Substitute "Display resolution" for "Image resolution" in the part that opens with the line containing "Given: Open the reply comment icon" and closes with the line containing "[1155, 282]". Give back only those lines, with nothing else changed.

[Data listing]
— Start —

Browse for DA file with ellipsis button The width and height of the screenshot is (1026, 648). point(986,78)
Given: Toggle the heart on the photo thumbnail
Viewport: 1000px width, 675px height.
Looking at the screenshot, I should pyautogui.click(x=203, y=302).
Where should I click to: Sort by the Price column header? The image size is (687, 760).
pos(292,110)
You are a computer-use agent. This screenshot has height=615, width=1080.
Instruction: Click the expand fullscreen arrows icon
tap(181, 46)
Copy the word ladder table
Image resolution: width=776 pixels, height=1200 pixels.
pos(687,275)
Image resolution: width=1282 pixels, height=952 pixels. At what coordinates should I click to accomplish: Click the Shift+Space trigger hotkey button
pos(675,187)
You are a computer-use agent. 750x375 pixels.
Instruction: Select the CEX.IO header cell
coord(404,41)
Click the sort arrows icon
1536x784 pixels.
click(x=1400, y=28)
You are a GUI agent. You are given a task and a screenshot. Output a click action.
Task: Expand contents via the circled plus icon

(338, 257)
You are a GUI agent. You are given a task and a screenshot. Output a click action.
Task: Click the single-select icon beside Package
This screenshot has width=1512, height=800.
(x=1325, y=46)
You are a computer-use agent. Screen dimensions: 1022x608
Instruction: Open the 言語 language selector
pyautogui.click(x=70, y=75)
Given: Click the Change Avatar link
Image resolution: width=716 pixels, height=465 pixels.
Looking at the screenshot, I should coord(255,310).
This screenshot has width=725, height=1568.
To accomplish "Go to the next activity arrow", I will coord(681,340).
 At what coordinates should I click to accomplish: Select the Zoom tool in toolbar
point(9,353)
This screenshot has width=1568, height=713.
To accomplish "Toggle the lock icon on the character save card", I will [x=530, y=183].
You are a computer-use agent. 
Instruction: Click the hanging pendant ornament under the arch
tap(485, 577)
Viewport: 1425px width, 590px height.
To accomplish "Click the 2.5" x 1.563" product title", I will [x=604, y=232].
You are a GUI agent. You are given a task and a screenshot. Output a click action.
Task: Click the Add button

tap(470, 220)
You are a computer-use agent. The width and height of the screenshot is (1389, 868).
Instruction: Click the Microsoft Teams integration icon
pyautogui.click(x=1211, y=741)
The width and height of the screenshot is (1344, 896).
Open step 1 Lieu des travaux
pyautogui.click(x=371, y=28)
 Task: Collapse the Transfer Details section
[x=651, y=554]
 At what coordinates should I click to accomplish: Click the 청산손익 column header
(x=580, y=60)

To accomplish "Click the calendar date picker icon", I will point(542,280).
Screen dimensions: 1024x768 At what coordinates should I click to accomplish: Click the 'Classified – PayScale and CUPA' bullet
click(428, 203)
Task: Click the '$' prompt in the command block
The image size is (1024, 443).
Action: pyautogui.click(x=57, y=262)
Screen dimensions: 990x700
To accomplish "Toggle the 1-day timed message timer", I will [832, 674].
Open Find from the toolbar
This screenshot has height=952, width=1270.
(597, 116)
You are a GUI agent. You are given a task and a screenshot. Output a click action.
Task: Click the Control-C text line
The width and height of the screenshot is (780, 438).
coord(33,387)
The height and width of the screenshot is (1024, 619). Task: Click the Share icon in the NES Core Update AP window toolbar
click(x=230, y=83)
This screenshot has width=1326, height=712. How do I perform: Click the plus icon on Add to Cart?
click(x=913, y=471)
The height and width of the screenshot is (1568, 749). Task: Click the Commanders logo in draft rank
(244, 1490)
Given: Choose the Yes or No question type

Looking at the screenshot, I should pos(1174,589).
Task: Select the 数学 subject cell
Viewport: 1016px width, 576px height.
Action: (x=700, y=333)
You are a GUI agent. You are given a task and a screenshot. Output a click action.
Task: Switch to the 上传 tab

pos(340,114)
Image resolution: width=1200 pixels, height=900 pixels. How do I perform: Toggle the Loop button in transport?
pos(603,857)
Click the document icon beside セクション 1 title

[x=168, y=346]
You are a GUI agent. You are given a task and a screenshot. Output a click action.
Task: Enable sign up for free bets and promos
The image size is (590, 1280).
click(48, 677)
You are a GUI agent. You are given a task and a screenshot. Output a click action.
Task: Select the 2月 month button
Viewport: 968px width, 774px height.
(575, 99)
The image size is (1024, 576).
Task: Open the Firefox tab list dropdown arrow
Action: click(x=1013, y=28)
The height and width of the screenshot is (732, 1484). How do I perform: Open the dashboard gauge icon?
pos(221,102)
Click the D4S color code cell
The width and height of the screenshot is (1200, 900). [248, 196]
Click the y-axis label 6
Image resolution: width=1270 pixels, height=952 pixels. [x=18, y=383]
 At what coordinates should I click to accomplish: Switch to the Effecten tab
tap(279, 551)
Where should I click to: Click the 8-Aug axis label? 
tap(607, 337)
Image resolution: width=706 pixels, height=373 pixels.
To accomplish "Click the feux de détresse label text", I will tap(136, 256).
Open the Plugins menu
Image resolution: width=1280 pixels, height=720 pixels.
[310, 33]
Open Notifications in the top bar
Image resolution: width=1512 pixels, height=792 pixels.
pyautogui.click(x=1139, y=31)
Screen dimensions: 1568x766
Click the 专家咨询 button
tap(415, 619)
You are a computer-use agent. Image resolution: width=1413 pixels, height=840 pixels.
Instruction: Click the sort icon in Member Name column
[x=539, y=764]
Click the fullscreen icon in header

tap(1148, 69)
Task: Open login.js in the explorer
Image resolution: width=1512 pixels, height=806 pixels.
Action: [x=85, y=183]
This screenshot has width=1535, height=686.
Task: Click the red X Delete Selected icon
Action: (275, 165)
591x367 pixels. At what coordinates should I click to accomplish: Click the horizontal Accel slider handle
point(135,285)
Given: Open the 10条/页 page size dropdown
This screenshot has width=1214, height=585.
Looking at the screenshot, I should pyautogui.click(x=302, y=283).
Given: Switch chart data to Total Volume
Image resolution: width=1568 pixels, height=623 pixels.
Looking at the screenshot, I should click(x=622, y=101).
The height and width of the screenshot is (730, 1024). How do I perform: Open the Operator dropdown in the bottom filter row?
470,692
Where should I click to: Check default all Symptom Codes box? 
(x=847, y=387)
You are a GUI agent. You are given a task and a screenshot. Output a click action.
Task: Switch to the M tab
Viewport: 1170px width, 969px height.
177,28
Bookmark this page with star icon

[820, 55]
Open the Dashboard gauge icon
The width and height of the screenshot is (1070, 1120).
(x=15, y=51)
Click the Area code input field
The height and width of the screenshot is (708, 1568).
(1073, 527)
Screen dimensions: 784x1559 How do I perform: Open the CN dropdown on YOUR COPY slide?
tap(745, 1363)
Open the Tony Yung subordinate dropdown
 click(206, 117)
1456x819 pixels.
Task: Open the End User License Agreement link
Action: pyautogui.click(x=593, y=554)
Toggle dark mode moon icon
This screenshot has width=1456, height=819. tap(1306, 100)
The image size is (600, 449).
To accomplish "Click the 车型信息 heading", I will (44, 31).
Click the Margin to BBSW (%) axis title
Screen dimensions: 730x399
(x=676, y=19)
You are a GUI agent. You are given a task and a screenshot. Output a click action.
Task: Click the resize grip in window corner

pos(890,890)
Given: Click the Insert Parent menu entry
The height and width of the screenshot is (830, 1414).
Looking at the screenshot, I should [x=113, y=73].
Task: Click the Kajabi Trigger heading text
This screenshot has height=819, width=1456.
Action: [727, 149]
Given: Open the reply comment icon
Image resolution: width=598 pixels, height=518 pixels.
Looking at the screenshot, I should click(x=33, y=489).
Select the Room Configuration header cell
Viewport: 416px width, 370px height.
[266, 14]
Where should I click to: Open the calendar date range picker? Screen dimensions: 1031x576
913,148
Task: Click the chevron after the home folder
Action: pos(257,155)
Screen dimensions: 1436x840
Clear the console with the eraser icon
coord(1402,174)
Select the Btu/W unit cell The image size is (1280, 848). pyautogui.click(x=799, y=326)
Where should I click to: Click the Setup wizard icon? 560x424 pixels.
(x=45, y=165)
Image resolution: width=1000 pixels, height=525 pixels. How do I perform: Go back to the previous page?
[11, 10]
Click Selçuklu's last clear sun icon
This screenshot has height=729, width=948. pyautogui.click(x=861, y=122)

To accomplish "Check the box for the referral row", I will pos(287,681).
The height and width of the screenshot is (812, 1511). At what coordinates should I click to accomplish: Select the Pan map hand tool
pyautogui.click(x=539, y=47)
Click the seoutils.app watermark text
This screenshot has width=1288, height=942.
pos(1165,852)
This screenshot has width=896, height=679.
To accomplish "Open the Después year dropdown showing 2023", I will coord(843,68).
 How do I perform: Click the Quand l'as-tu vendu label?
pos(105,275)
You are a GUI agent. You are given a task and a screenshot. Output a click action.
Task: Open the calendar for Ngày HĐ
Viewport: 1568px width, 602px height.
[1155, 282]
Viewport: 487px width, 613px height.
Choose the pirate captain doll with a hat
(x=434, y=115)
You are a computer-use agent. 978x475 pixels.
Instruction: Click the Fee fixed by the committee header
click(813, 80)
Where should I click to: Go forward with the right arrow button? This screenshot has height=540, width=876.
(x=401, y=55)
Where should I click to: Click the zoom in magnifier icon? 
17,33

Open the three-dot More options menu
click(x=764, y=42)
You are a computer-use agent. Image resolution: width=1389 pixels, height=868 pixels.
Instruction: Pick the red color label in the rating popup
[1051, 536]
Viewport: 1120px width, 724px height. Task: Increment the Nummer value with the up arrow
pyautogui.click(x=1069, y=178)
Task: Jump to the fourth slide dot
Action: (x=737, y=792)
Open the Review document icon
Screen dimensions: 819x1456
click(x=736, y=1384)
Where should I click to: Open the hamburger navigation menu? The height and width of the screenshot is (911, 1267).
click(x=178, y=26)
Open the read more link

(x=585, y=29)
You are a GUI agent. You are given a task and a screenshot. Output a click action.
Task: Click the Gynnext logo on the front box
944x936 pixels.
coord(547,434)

— End —

◆ Response to the exercise ◆
Given: Open the reply comment icon
Display resolution: width=598 pixels, height=518 pixels.
Looking at the screenshot, I should click(x=33, y=489).
Select the Room Configuration header cell
Viewport: 416px width, 370px height.
[266, 14]
Where should I click to: Open the calendar date range picker? Screen dimensions: 1031x576
913,148
Task: Click the chevron after the home folder
Action: pos(257,155)
Screen dimensions: 1436x840
Clear the console with the eraser icon
coord(1402,174)
Select the Btu/W unit cell The image size is (1280, 848). pyautogui.click(x=799, y=326)
Where should I click to: Click the Setup wizard icon? 560x424 pixels.
(x=45, y=165)
Display resolution: width=1000 pixels, height=525 pixels. How do I perform: Go back to the previous page?
[11, 10]
Click Selçuklu's last clear sun icon
This screenshot has height=729, width=948. pyautogui.click(x=861, y=122)

To accomplish "Check the box for the referral row", I will pos(287,681).
The height and width of the screenshot is (812, 1511). At what coordinates should I click to accomplish: Select the Pan map hand tool
pyautogui.click(x=539, y=47)
Click the seoutils.app watermark text
This screenshot has width=1288, height=942.
pos(1165,852)
This screenshot has width=896, height=679.
To accomplish "Open the Después year dropdown showing 2023", I will coord(843,68).
 How do I perform: Click the Quand l'as-tu vendu label?
pos(105,275)
You are a GUI agent. You are given a task and a screenshot. Output a click action.
Task: Open the calendar for Ngày HĐ
Viewport: 1568px width, 602px height.
[1155, 282]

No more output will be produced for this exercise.